A foundation of cladistics is the premise that new character states arise at the time of speciation (for practical purposes, most schools of cladistic thought also require that the parent species ends at the time of speciation, leaving two or more daughter species). [However, keep in mind that cladistics is not a monolithic discipline, and a number of varieties exist.]

Necessary concepts here (and elsewhere in systematics) are monophyly, paraphyly, and polyphyly.

Diagrams showing mono-, para-, and polyphylyDiagrams showing example of mono-, para-, and polyphyly. The bold line encircles members considered to belong to the taxon under consideration. In monophyly, all members (A-E) of the taxon share the most recent common ancestor. In cladistics, strict monophyly is required in that all members descended from the common ancestor must be included in the taxon; in evolutionary classification, some descendents may be segregated out as separate taxa (e.g., class Aves and class Mammalia from class Reptilia). In the paraphyly example, taxon E is omitted from the higher-level taxon, making that higher lever taxon paraphyletic. In the polyphyly example, taxon F, which does not share the most recent common ancestor with the others, is included in the higher-level taxon. Under cladistics, only strict monophyletic taxa are allowed and, in fact, the whole methodology is aimed at discovering monophyletic taxa.

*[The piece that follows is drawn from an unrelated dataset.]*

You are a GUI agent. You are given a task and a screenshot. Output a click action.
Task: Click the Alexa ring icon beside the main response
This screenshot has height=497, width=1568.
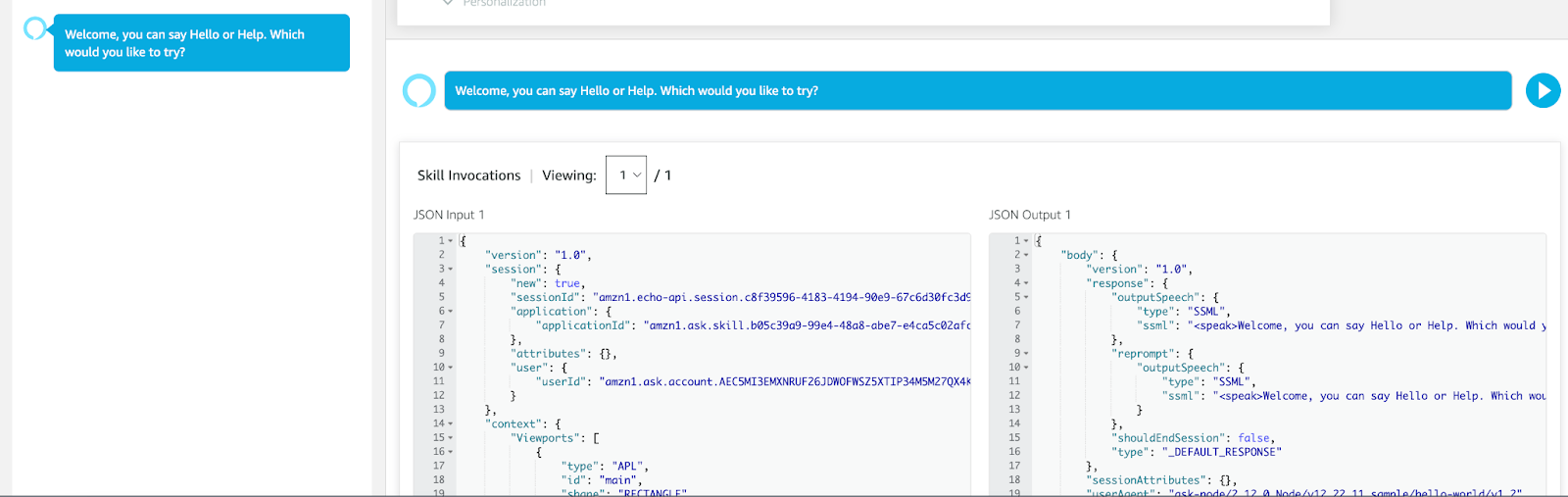click(419, 91)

The basis for analysis is the cladogram. A cladogram is a dendrogram where the branch points are defined by synapomorphies. If absence of a particular tooth cusp is a plesiomorphic character state and others have the cusp (cusp 1) present, the branch point would separate the two groups. cladogram If some in the second group also have an additional cusp 2, then an additional separation would be shown. In the adjacent cladogram, the plesiomorphic state (no cusp) is represented by the ventral stem; "A" retains this state. Cusp 1 is present in those forms beyond the node (branch point) and thus is a synapomorphy for "B" and "C". Cusp 2 represents the evolution of a second new cusp beyond the node of "B" and "C" and thus taxon "C" has both cusps 1 and 2, but taxon "B" has only cusp 1. Since taxon C has a unique character state evolved since its last common ancestor (its ancestor shared with "B", Cusp 2 is an autapomorphy.

A cladogram is not necessarily a phylogenetic dendrogram; it merely shows the relationships in terms of monophyly ("B" and "C" are believed to form a monophyletic group because they share an apomorphy and that is evidence that they have inherited it from a common ancestor). It is quite possible to interpret a phylogenetic tree from the cladogram in which "B" is the ancestor of "C" (this still is monophyly since "B" and "C" would still share a common ancestor shared by no other taxon—namely, the immediate ancestor of "B" in this case).

To do an analysis, characters are chosen and character states determined for the taxa involved. Also, polarity must be established (that is, what is plesiomorphic and what is apomorphic in any series of character states). For the latter, often an outgroup is chosen—a higher-level, related taxon. Character states shared with the outgroup are presumed to be plesiomorphic. For example, if you were working with the family Felidae and used the Canidae as the outgroup, you would take the presence of the carnassial pair of teeth as being plesiomorphic since it's present in both taxa, indicating that it had arisen in a common ancestor of cats and dogs. As such, it would be of no value in trying to determine the relationships within the family Felidae.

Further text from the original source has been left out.